Quer acreditemos ou não, quer nos interesse ou não, é um facto: ainda há philosophes. Pior ainda, há-os em Portugal. A inabalável crença numa Razão superior aos homens está aí para as curvas. Ai não, que os padres do Norte são retrógrados e cinzentões, embotados e ridiculamente castos, não percebem nada dos dramas das mulheres e dos homens, ai, ai, nada disto tem a ver com Deus. «Não metas a pata, ó Altíssimo, que a verdade queima!», diria o jornaleiro existencialista. Então, por substituição, consulte-se essa presença permanente por cima das nossas cabeças - como uma auréola - a que chamamos Razão.
Verdadeira enciclopédia do savoir faire superior, a Razão, para muito homem versado na leitura livre de obras filosóficas, guia os espíritos como a estrela de Belém. Encontraremos sempre o que queremos, no destino dessa estrela.
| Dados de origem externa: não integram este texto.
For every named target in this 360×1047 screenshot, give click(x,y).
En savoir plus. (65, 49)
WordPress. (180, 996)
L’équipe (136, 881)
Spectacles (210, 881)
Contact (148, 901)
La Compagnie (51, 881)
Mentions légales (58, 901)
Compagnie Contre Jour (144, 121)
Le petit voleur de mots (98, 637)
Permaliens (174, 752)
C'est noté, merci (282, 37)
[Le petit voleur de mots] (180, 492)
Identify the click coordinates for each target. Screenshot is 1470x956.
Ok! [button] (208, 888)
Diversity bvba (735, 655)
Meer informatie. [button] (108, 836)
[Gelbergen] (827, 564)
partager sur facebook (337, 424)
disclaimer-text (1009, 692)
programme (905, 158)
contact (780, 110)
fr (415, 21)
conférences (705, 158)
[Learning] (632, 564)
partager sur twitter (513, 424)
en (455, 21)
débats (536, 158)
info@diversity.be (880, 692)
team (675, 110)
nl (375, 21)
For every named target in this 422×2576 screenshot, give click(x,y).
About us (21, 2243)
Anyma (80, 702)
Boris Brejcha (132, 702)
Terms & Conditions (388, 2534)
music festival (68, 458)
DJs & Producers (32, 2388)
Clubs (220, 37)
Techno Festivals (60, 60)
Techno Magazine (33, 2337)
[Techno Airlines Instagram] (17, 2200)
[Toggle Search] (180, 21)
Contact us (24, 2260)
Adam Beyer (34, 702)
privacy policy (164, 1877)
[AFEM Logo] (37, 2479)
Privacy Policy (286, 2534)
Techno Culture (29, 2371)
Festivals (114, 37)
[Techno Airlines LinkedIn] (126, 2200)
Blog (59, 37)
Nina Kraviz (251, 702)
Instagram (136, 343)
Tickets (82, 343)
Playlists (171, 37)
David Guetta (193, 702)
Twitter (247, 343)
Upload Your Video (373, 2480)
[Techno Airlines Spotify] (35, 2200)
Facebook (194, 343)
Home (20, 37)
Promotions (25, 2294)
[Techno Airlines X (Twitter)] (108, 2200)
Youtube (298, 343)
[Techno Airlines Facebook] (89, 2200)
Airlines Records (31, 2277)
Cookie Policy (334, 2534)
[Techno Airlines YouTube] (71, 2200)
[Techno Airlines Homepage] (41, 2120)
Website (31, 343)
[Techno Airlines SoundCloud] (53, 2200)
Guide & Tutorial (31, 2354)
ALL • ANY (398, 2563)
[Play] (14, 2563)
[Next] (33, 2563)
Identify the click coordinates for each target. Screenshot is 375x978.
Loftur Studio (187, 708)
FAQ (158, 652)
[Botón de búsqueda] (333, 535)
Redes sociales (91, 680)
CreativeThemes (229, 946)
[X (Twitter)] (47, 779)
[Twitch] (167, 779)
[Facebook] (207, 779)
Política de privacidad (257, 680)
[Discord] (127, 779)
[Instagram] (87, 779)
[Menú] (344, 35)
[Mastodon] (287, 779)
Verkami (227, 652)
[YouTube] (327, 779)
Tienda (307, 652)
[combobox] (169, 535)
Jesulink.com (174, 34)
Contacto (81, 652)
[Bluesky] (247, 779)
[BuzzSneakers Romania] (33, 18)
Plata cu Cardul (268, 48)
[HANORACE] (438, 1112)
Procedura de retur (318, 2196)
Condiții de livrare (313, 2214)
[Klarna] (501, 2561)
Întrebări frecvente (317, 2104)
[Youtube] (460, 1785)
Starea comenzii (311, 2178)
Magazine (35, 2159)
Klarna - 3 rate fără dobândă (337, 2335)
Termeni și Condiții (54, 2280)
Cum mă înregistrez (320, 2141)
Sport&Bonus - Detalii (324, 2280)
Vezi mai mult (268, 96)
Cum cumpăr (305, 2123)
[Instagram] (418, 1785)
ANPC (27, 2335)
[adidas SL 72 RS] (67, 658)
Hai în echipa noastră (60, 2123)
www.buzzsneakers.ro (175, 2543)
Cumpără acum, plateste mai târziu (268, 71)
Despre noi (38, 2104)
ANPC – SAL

Se não encontrarmos o que queremos, ao menos teremos algo que nos faz falta. Se não fizer falta, teremos algo que, «racionalmente», fará falta a outro alguém. Se não fizer falta a ninguém, então ao menos é algo giro, vá lá. E se não tiver piada nenhuma, então tivemos, ao menos, um notável exercício da Razão. Sem sentido? Não diga isso. Consulte a Razão que plana por cima da sua cabeça. Continua a não haver sentido? Então peço desculpa: é um palerma irracional que a Razão não dotou de uma sensibilidade superior para encontrar abstracções inúteis no Universo por nós criado.
Philosophes. De facto, criaturas extraordinárias. Por tudo isto, admiro uma nova velha máxima. Ou seja, como diz o jornaleiro existencialista: «prefiro ser um burro-filósofo do que um filósofo-burro». Que é o mesmo que dizer que, quando digo disparates, gosto que os atribuam a mim, e não à sô dona Razão.